Despite being "happy" about his time on the show, Leming still took the opportunity to label Idol as "glorified karaoke."
"I did it and it was great. I love those people there. They were great to me, and it gave me a great kick-start to my career. But the fact is, it's glorified karaoke -- they pick people with pretty faces and the pretty voices, and they don't let them write their own songs," he explained to MTV News. "They pick these good-looking people with voices, and they have them sing these songs that other people have written. And therefore, it lacks passion, it lacks emotion and it lacks the things that set an artist off from being good to being great. So that's my feeling on it."
Leming dropped out of school at 17-years-old and subsequently began living in his car, which he did for 10 months to a year while traveling the country and playing various shows.
"I've always felt like once I made it -- once I got signed, once things were going well -- that I'd have problems writing music because a lot of my music deals with the anxieties of having nothing and the depression and the sadness," he told MTV News. "But it's still there. It's been great, because I've actually been able to relax more, so more of those feelings can come out. I've been writing lots of songs lately."
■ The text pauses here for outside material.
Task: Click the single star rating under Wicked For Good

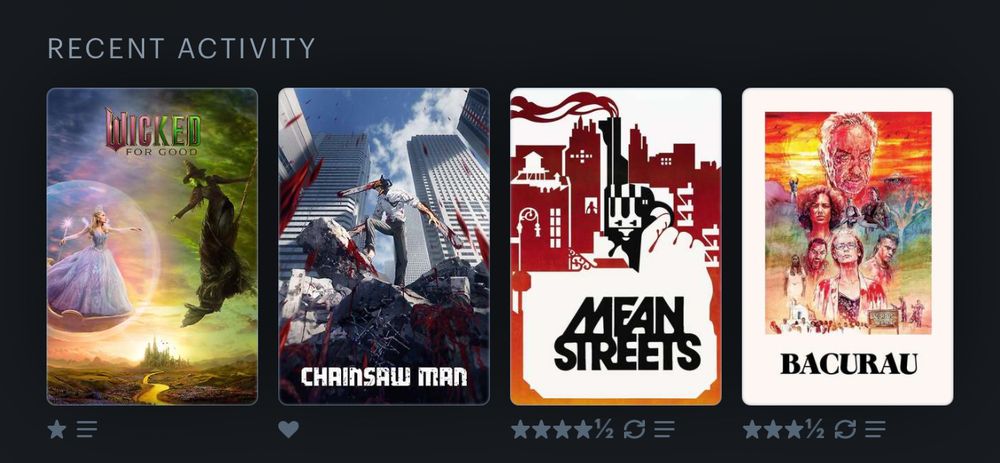Action: pyautogui.click(x=57, y=429)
He auditioned for Idol's seventh season last summer in Atlanta and wowed the judges with "To Run," a song he wrote. Leming made it through to the Hollywood Round and continued to impress the judges with both his vocal ability and piano-playing skills on "Grace Kelly."
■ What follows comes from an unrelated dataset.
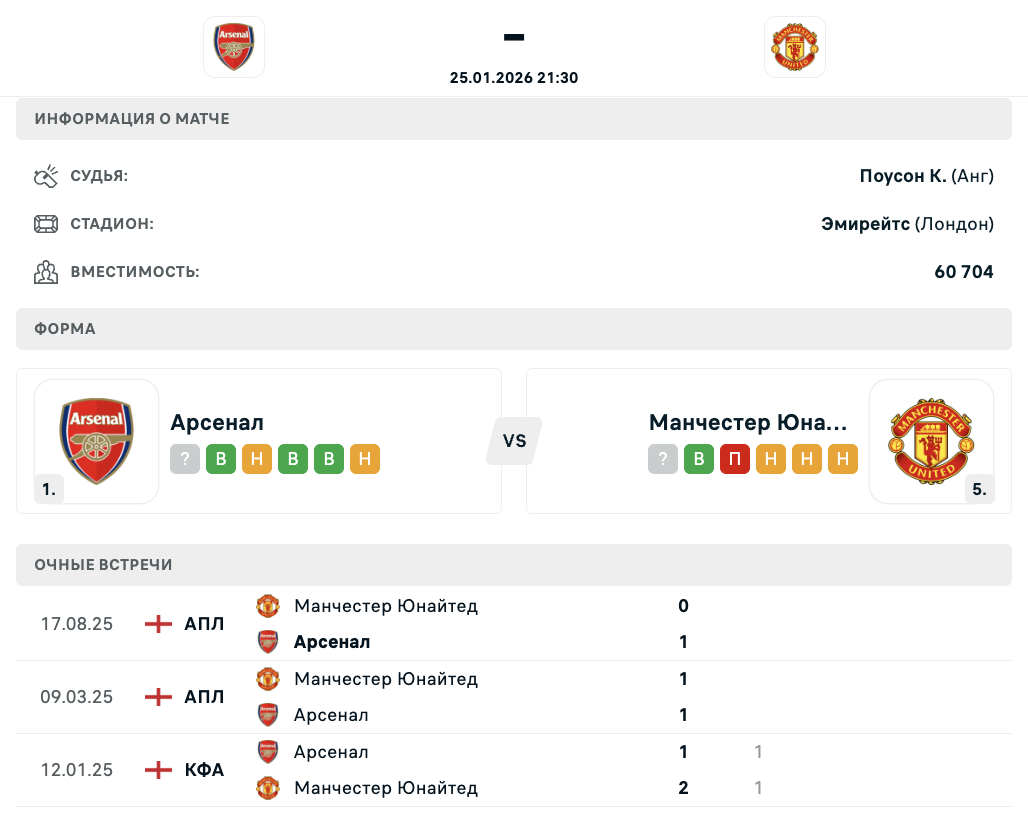Open the Манчестер Юна... team name link
Viewport: 1028px width, 814px height.
pos(748,422)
However he faltered badly during his final Hollywood Round performance when he was ill-prepared and sleep deprived, singing a rendition of "Stand By Me" with no musical accompaniment. Idol judge Simon Cowell blamed the poor performance on Leming being "way overconfident."
"There's something in me -- call it ambition, call it arrogance, call it cockiness -- it doesn't bother me because it's necessary to my music. I can't be in that middle pile. I don't want to be in that middle pile. I don't want to be just another musician with a record label that's putting out albums that are just okay," he told MTV News. "It's got to be great, because this is everything to me. This is the reason I set on the road, this is the reason I dropped out of school. Everything has led up to this point. This is like the climax of what has been the last 19 years. It's finally all come to a peak. This is more than I could ever ask for. It's ridiculous."
Leming said he's ready to put his Idol experience behind him and hopes it doesn't define his music career.
"I'm ready to put it in the past," he told MTV News. "So one of the feelings I have now is a little bit anxiety -- moving past that, because I'm not a homeless kid that was on American Idol. I'm an actual songwriter and a singer, and I did that before American Idol ever existed. So music is not something that I was rejected from just because I didn't make it on American Idol. Music is something that lives inside of me. It always has."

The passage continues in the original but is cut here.